Before you can start, there are a few materials you’ll need to gather:

  • Brick: You will need about 20 bricks for each mailbox. These can be purchased at any home improvement store or brick supplier. We recommend using real bricks and mortar because they look more authentic than stucco or paint and can last longer in the elements. If possible, buy the same color as your house so it blends in better with the surrounding structures on your property (brick colors vary widely). You should have no problem finding a local supplier if you aren’t able to make it out of town; many states only require one visit from an inspector before being approved by city inspectors so it may not even be necessary for them to come out twice.

Labor and Installation

Labor and installation costs will vary depending on the size of your mailbox. For example, a large brick mailbox may require more time and materials to install compared to a smaller one. This means that labor costs for this larger mailbox could be higher than those for smaller ones.

Generally speaking, you can expect installation costs to range from $100-$300 depending on the size of your brick mailbox and how much labor is required.

Designing Your Mailbox

Once you know what style of mailbox you want, the next step is to determine how big it will be. Since the height of most mailboxes is limited by the height of delivery trucks and the size of mailboxes are limited by how wide they can be before they hit other mailboxes on either side, this becomes a matter of personal preference.

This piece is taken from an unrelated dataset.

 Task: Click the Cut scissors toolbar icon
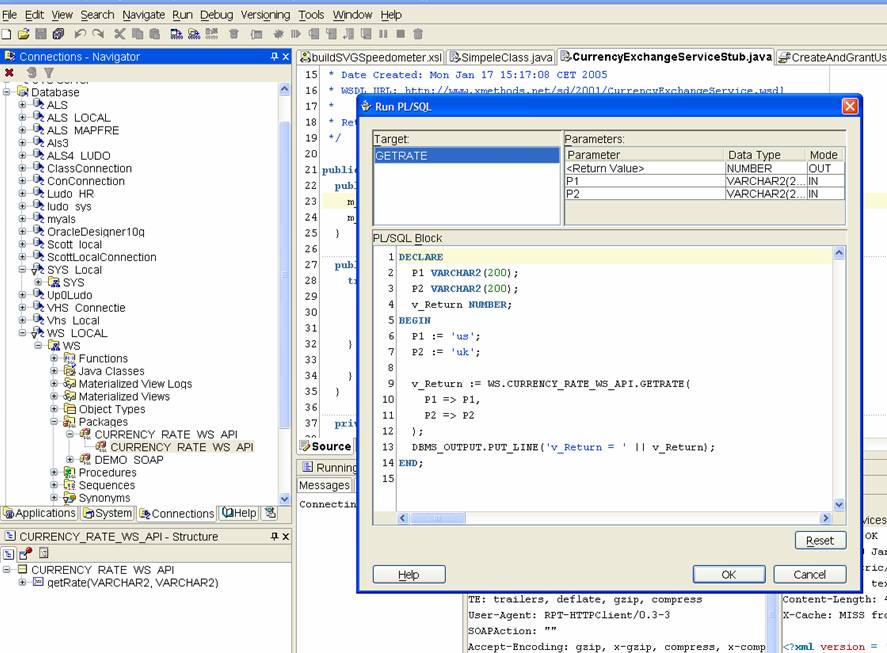(120, 34)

The depth of your mailbox should depend on where you plan to put it in relation to any other structures or objects near your home. If there’s nothing nearby, then feel free to go as deep as possible without compromising safety or convenience. Most people install their mailboxes between 4 feet and 6 feet from their front door, whatever works best for you.

Brick mailbox kits

Brick mailbox kits are a good choice for DIYers who want their own brick mailbox but don’t have the time or skills to build one. These kits can be purchased at local hardware stores, and they’re easy to install. Plus, it’s likely that the kit will include all of the materials you’ll need: bricks, mortar, grout, and more.

If you’ve been thinking about building your own brick mailbox but have been concerned about the cost involved or whether or not you have time on your hands to complete such an ambitious project—don’t worry. Brick mailbox kits offer an affordable solution for those of us who aren’t interested in spending hours upon hours slaving away over a hot summer day constructing our very own mailbox from scratch. And if the prospect of having a custom-built piece of architecture at our front door still isn’t enough incentive for you? Well, then I guess that means we’re going to need something even bigger: The satisfaction that comes with knowing each day when we check our mailboxes (and there’s always something waiting inside), our efforts were not in vain.

Building a brick mailbox can be one of your most appealing DIY projects.

Building a brick mailbox can be one of your most appealing DIY projects. It’s a great way to add curb appeal and personalize your home, and it can also save you money if you’re looking for ways to lower your monthly expenses. You’ll also find that building a brick mailbox makes your home more secure—and who doesn’t want that?

Make sure you have the necessary skills, tools and safety equipment before diving in. Building a brick mailbox is well worth it, but not without some work.

In order to build your own brick mailbox, you need to be a skilled DIYer with the right tools and safety equipment. Building a brick mailbox is well worth it if you have no experience building anything. But if you don’t know what you’re doing, it could end in disaster.


If you have the skills, tools and safety equipment needed, building a brick mailbox can be one of your most appealing DIY projects. The end result is a beautiful structure that will be enjoyed for many years to come.